Prof. Akhtar Sherin along with Col. Babar chaired the next session. Dr.Nadir Ali Syed was the main speaker in this session who talked about Dystonia.  It was defined as a movement disorder with sustained muscle contractions often agonistic muscle, repetitive twisting movements with abnormal postures. He discussed in detail how to distinguish them from other myoclonus disorders.  What work up needs to be done and how to treat these patients? He pointed out that until a few years ago these patients were sent to psychiatrists for management. He further stated that these patients themselves know the tricks which they do and the dystonia goes away.  Sometimes it is action specific, if the patients start walking backward, dystonia goes away.  He also referred to writer’s cramps and musicians’ cramps. These patients have inconsistent movements. These symptoms have abrupt onset. He also talked about incongruous movements, deliberate slowness crying out voluntary movement, spontaneous remission. MRI in these patients is often normal. They have hyper excitability,  using some music instrument lead to brain changes which leads to dystonia.

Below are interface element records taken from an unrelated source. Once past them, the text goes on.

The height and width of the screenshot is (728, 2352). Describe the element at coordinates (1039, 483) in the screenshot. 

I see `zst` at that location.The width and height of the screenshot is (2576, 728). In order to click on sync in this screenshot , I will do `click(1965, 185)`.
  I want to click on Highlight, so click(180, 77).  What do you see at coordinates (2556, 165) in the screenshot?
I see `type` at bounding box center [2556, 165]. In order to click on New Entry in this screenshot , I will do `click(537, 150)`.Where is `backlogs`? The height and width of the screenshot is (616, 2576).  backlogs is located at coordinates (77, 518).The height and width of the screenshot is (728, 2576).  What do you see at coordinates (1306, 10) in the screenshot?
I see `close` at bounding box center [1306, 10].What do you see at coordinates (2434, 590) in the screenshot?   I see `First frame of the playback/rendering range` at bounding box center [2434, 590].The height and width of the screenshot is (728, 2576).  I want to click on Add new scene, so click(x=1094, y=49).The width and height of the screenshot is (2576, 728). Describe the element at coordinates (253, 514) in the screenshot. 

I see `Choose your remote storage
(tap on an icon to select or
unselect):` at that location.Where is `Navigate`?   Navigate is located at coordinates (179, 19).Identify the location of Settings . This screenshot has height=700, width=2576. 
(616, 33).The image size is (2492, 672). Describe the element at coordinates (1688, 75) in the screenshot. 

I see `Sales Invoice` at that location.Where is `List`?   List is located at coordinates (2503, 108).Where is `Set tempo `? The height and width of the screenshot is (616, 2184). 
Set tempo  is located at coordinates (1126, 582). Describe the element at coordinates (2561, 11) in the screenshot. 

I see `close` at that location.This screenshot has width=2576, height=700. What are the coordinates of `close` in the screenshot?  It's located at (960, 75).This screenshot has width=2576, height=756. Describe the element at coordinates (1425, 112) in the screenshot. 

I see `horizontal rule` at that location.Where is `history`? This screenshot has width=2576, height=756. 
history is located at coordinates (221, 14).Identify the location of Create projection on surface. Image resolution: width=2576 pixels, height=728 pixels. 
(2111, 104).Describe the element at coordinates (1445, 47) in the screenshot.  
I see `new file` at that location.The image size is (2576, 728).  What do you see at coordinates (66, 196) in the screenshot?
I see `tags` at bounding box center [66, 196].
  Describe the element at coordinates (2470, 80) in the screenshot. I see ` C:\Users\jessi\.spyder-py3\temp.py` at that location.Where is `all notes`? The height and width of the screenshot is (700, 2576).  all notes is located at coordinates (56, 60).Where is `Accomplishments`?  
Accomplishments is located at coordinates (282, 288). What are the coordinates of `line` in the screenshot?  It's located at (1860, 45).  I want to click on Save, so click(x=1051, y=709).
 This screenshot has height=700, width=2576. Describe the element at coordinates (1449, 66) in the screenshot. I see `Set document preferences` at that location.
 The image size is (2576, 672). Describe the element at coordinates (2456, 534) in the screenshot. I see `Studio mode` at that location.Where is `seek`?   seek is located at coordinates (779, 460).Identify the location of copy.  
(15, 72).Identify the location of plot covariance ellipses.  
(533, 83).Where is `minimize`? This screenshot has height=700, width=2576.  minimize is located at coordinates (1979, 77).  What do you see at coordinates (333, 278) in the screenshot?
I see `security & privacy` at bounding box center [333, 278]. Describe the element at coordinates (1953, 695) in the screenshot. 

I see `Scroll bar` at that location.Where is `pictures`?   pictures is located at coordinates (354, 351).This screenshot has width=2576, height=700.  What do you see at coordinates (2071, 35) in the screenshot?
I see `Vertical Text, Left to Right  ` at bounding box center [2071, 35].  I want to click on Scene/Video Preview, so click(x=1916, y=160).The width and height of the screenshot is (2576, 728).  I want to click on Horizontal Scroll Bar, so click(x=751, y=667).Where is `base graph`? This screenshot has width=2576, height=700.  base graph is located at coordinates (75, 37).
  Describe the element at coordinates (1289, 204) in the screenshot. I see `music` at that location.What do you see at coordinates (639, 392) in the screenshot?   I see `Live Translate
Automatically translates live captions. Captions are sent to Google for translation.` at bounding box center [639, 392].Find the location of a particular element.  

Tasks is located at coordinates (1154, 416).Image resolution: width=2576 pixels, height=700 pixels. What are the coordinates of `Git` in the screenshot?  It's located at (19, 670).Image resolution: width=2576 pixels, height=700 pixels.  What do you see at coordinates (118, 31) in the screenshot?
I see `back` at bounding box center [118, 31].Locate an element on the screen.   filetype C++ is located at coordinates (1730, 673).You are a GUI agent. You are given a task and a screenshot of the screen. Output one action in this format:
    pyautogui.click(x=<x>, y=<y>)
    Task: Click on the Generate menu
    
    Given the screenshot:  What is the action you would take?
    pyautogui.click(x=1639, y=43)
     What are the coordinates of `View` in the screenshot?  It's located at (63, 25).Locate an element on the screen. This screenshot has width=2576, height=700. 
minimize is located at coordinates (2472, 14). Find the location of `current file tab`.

Continuing Dr. Nadir Ali said that it may start from leg and then spread to the whole body. He also showed some examples of dystonia of tongue and focal dystonia. Most dystonia, he stated begin as focal Dystonias and most start in childhood. Writer’s cramp can occur in 40s and 70s. It can be focal and multifocal. In generalized type Trunk and two other sites are involved. If more than one part is involved it can be segmental if one or two regions are involved and hemidystonia if half the body is involved. DYT1, Dr. Nadir Ali Syed stated is more common, it has early onset and starts around ten years of age. Medications are helpful in early states. DYT5 is seen in young patients. It also has early onset and is very common in females. DYT11 has onset in late first or second decade of life. It is also known as heredodegenerative dystonia.  To evaluate these patients, he referred to Levodopa trial in DYT1 and DYT6. While managing these patients with family history of dystonia, review the medications, prescribed and those which these patients may be taking at their own without any prescription. All patients with Hemidystonia should have MRI of Brain. Some of these patients could have it related to Valporic Acid and once you stop this drug, patient becomes better. Treat underlying neurological disorder and use sensory tricks. Anti cholinergic is the first drug of choice and if there is no response, add Benzodiazepines. If nothing works, refer these patients for DBS. All children with dystonia should have a trial with Levodopa. Anti epileptic drugs are also quite effective.  He then talked about the contra indications to Botulium Toxin which includes previous allergic reaction, motor nervous disease, pregnancy, use of aminoglycosides, Myasthenia Gravis, infection at the proposed injection site.  Surgical options include Deep Brain Stimulation and intrathecal baclofen.  During the discussion it was pointed out that patients with Down’s syndrome and Rett’s Syndrome can have seizures.